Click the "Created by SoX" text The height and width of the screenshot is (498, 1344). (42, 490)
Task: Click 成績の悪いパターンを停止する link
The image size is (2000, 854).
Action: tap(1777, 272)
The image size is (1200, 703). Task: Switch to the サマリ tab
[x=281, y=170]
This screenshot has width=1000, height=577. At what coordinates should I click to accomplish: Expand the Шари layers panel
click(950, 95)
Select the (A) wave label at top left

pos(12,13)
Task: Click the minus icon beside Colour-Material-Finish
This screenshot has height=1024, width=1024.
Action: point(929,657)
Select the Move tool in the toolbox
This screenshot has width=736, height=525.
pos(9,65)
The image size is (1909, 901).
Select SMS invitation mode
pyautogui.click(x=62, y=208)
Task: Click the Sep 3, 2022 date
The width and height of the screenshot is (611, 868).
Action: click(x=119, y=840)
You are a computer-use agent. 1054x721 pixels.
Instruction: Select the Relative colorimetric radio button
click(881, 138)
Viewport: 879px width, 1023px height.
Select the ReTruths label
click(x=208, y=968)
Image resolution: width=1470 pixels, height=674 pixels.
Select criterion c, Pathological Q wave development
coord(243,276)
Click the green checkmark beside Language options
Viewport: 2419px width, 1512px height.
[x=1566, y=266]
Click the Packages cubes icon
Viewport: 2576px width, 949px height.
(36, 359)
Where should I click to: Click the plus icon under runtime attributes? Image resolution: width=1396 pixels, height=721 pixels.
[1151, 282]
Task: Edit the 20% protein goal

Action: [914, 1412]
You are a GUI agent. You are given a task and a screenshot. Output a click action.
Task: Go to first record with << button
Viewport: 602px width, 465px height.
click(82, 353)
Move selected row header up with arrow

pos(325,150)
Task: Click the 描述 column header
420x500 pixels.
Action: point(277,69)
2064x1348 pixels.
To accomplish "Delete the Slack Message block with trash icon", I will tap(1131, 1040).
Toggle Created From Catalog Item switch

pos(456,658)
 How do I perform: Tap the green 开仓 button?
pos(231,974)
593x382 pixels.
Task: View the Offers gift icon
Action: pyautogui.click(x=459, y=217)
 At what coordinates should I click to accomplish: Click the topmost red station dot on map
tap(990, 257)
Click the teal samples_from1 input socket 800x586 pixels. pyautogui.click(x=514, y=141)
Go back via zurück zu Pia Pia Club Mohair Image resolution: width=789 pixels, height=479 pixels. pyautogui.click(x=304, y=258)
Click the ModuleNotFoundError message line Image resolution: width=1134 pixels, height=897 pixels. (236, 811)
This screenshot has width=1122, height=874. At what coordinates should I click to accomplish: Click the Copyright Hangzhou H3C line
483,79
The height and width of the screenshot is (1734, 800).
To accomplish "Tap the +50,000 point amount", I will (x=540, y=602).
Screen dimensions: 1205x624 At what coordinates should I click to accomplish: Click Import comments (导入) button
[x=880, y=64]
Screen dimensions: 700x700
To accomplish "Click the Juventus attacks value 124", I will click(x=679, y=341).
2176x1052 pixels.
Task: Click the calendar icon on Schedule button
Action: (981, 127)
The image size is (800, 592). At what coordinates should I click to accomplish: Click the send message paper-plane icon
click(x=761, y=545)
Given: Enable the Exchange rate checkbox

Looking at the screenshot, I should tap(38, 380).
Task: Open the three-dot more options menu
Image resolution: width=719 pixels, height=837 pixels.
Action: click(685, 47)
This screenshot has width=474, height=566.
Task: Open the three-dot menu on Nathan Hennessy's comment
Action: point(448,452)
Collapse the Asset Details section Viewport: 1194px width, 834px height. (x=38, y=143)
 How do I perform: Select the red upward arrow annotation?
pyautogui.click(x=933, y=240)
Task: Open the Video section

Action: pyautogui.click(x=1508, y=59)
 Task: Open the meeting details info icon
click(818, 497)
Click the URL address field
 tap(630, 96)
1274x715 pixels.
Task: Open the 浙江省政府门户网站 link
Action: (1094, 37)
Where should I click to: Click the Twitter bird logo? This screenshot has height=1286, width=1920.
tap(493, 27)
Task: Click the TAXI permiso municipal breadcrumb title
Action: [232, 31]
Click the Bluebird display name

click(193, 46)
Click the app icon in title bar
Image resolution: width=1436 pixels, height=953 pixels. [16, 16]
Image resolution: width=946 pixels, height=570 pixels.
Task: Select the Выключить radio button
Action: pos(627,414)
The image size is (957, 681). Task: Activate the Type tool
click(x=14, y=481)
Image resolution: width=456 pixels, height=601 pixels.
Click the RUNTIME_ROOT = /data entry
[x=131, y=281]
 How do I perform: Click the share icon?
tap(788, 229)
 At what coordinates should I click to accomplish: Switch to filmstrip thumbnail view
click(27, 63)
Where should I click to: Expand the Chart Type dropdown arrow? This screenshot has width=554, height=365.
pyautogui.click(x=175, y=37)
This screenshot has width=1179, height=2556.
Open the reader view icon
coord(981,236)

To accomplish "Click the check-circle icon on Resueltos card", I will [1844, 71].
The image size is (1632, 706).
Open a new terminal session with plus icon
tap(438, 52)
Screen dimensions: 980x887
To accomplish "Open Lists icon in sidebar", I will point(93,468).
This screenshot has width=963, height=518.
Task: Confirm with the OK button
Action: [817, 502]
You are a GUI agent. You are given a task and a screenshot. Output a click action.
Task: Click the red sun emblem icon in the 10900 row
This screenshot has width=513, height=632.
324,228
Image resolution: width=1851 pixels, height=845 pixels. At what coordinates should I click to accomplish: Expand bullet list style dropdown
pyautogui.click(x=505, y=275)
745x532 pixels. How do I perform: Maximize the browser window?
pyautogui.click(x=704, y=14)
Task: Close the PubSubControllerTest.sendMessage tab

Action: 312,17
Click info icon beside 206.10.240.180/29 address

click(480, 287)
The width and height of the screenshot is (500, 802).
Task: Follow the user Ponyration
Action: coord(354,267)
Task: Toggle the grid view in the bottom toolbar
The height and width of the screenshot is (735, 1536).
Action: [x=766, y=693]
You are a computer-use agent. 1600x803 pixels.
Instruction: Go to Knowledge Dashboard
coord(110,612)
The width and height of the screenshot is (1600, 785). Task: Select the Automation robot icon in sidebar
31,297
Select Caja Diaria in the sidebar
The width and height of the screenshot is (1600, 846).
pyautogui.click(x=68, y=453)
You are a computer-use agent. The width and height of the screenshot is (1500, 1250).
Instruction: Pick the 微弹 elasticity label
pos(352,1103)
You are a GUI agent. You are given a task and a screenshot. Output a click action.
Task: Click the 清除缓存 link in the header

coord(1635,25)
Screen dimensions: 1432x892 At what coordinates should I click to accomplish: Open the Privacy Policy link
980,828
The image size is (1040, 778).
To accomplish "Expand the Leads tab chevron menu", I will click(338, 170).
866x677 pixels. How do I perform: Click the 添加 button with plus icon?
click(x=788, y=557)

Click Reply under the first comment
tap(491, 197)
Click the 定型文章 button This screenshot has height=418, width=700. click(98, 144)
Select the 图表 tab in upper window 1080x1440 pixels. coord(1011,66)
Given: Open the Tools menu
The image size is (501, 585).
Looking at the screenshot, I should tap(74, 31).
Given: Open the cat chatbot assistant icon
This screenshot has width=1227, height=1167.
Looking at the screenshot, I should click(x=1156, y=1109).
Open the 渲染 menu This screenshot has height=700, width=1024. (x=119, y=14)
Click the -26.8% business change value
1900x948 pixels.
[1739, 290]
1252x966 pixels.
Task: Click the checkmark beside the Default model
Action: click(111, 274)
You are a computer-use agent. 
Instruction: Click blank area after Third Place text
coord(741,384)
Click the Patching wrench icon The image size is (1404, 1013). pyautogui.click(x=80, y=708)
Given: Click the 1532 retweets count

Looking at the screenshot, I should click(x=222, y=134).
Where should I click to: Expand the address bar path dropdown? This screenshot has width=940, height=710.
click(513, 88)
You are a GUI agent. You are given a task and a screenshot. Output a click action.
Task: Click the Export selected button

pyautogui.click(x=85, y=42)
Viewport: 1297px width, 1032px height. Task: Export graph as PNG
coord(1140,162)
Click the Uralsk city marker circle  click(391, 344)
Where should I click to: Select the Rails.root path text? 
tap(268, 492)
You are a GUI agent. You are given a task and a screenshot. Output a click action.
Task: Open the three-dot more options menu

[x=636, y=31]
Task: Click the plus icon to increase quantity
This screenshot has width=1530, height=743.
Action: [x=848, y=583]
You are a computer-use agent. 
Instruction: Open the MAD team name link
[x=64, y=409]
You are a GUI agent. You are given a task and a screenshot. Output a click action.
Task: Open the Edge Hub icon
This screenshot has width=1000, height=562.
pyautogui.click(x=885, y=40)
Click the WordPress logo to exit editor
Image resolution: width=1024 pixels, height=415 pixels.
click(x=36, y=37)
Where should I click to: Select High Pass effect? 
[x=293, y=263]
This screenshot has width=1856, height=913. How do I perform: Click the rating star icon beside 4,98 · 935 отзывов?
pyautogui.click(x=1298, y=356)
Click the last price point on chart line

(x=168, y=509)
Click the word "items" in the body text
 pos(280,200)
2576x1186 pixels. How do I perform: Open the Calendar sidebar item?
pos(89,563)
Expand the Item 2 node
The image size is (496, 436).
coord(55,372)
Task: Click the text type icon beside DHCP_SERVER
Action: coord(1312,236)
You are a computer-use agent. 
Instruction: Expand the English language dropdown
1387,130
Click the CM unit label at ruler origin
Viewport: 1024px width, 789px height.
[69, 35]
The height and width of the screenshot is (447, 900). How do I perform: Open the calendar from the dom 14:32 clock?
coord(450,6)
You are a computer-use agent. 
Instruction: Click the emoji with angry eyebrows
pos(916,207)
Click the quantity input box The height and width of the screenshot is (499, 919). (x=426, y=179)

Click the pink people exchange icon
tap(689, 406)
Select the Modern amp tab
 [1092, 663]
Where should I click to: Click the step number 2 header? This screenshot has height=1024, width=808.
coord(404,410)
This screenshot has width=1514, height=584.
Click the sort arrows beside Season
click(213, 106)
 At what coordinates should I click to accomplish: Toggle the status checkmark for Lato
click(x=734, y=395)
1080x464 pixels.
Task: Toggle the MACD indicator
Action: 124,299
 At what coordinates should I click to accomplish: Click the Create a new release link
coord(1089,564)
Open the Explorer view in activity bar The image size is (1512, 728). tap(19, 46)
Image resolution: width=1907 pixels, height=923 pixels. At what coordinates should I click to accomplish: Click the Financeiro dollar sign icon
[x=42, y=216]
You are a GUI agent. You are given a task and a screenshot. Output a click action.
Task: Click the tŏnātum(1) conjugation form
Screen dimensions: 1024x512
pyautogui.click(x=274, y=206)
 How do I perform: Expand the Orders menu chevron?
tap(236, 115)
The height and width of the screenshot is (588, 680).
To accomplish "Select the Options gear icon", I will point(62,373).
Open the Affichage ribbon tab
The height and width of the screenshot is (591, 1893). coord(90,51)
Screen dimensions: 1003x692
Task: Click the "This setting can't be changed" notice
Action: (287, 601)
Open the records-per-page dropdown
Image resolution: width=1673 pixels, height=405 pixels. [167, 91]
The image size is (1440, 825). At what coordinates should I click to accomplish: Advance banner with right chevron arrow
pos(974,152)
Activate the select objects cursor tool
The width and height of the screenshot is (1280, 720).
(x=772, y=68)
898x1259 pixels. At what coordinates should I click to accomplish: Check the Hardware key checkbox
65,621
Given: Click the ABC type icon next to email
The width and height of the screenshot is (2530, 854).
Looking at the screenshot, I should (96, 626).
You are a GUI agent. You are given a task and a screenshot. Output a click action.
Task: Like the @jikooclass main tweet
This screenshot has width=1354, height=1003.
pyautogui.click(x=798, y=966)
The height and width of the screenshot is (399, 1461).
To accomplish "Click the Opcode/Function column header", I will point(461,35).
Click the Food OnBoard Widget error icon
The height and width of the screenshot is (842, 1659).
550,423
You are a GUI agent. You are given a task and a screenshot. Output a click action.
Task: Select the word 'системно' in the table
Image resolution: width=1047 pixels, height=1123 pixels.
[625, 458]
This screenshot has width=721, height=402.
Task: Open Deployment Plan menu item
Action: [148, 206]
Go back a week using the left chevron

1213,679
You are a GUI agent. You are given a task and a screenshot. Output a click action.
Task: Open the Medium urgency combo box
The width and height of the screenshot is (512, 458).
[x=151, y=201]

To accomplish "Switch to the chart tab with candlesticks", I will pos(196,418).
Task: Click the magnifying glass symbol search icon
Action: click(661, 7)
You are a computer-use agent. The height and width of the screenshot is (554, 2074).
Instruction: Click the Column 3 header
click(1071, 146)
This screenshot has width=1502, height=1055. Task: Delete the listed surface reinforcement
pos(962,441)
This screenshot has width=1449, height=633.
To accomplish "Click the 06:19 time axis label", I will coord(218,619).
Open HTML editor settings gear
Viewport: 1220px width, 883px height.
============
**Work order**:
Copy out every line from the material above where the string "input" turns up.

**Exercise response**:
Click the teal samples_from1 input socket 800x586 pixels. pyautogui.click(x=514, y=141)
Click the quantity input box The height and width of the screenshot is (499, 919). (x=426, y=179)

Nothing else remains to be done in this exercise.